La Inteligencia Artificial (IA), como toda novedad técnica, despierta entusiasmos y temores. Normal. Sin embargo, cuando esas reacciones se sobredimensionan, el problema ya no es la tecnología, sino la manera en que se acoge.
De hecho, quienes con gran entusiasmo piensan que la IA va a sustituir a los humanos en vastos campos del trabajo y de las relaciones, inaugurando un mundo presente hasta ahora sólo en relatos de ciencia ficción; y quienes ven con recelo su avance, no lo hacen porque de hecho se hayan creado máquinas inteligentes, sino porque la cultura tecnológica en que el invento medra, nos está llevando a concebir la inteligencia humana de una forma diferente como hasta ahora se hacía.
Sabemos muy poco de ese órgano complejísimo que es el cerebro, y concebirlo simplísimamente como una misteriosa caja que se carga con entradas (millones de entradas, datos) para producir salidas de utilidad; escomo pensar que los caballos saben contar porque en el circo le ponen frente a él cuatro pelotas mientras el adiestrador le pide que digan cuántas hay… y ¡el animal relincha cuatro veces!
Dos grandes pensadores (filósofos) del siglo pasado Karl Popper y Bertrand Russel demostraron que el alcance de las inducciones es siempre limitado y que es un craso error identificar deducir (en sus dos acepciones: 1. Acción de extraer un juicio a partir de hechos, proposiciones o principios, sean generales o particulares. 2. Forma de razonamiento que consiste en partir de un principio general conocido para llegar a un principio particular desconocido.), con pensar.
Cuando una computadora derrota en el ajedrez a un consagrado campeón mundial, está haciendo algo mucho más “sencillo” (mentalmente hablando) que lo que hace un niño saltando de ladrillo en ladrillo, mientras se come un sorbete y platica con su mamá, imaginando que el piso de la sala de su casa es un mar de lava.
Una máquina, por muy poderosa que sea es un sistema cerrado. Mientras que de los seres humanos ya los antiguos decían que éramos, y somos, “capax universi”, porque tenemos capacidad para contener todo y de manera infinita en nuestro interior... sin ni siquiera circunscribirse a la mente. Que es lo mismo que decir que las máquinas son sistemas cerrados, mientras la mente humana está siempre abierta a la realidad del ser.
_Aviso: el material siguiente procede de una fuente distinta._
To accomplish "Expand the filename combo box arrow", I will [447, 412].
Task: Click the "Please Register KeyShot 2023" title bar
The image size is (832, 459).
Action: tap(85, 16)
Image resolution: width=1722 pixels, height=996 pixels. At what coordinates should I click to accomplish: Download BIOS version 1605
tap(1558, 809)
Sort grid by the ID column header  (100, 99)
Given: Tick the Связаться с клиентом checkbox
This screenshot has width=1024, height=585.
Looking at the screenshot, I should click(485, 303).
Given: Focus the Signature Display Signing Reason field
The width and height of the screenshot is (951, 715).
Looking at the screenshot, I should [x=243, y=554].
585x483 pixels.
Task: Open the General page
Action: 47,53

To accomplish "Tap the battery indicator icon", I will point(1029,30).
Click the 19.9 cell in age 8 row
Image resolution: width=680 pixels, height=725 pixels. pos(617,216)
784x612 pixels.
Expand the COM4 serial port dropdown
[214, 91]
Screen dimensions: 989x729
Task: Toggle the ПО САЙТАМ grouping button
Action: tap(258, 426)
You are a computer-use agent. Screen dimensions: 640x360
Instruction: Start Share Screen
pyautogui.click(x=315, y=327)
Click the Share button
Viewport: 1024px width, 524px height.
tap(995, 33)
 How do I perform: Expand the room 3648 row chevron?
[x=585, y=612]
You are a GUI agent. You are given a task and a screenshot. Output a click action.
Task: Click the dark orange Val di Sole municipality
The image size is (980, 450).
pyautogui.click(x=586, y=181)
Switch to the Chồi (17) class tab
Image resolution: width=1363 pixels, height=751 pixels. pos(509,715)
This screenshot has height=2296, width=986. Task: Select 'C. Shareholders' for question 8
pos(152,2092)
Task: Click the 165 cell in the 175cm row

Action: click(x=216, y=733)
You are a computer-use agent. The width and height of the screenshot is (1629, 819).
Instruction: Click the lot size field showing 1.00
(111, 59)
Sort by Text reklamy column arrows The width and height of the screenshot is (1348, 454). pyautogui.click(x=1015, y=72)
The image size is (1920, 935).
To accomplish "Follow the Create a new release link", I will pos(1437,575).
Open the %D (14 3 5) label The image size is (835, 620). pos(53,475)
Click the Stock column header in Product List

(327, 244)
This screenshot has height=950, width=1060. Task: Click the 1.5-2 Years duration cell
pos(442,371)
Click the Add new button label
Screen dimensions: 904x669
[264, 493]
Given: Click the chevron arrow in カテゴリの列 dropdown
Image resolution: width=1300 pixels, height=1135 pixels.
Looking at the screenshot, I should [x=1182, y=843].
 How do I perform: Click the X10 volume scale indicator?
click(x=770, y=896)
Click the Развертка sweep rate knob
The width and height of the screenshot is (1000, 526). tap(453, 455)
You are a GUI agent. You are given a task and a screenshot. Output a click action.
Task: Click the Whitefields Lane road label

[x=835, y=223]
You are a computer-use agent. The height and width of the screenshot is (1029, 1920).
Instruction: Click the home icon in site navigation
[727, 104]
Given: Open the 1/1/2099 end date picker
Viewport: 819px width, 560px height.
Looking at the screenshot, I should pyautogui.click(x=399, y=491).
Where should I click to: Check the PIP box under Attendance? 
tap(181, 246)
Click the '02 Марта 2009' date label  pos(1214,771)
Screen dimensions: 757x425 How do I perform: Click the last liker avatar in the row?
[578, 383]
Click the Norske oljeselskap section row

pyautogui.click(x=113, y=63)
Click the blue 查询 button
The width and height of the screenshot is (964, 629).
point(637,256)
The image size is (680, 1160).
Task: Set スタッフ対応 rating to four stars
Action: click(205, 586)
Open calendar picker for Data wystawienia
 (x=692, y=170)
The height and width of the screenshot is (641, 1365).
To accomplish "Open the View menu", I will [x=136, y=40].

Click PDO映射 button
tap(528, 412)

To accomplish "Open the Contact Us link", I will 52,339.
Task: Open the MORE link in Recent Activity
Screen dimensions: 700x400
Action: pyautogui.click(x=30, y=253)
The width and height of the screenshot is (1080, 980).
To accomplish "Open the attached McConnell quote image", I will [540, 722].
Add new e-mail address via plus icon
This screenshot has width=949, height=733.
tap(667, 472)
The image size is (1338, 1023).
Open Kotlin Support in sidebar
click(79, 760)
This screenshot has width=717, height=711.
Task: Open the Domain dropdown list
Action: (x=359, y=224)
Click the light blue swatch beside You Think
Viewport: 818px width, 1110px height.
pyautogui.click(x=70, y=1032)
Alguien podría decir que las anteriores reflexiones tienen validez para las circunstancias de desarrollo actuales de la tecnología que sustenta la IA. Sin embargo, por mucho que se estire la imaginación, y mientras el modo de operar de las máquinas basadas en IA no cambie, lo dicho hasta aquí no tiene pinta de variar. Por mucho que se desarrolle la tecnología, como sucedió a las computadoras a partir del transistor y del lenguaje binario, la IA podrá llegar muy lejos, pero nunca salirse de la ruta que le marcan los principios lógico/técnicos en que se basa.
Lo contrario sería como pedir a una máquina maravillosa y de la vida cotidiana, un avión por ejemplo, que basándose en los principios físicos y mecánicos que posibilitan su funcionamiento, en lugar de surcar los aires pintara una Mona Lisa, o escribiera El conde de Montecristo.
De todo lo dicho, entonces, el mayor peligro que la IA presenta no sería la IA en sí, ni el algoritmo, ni que las máquinas van a tomar el poder… sino que -a partir de la IA y de su difusión imparable-, en vastos sectores sociales no se está lejos de caer en un reduccionismo simplista que primero identifica pensar con deducir, reduciendo la totalidad de la mente a una tan sola de sus funciones, y luego posibilita mangonear a los demás pues si se controlan los “in puts” que les proporcionamos, obtendremos siempre y de manera determinista unos “out puts” que nos convienen. En una palabra: manipulación.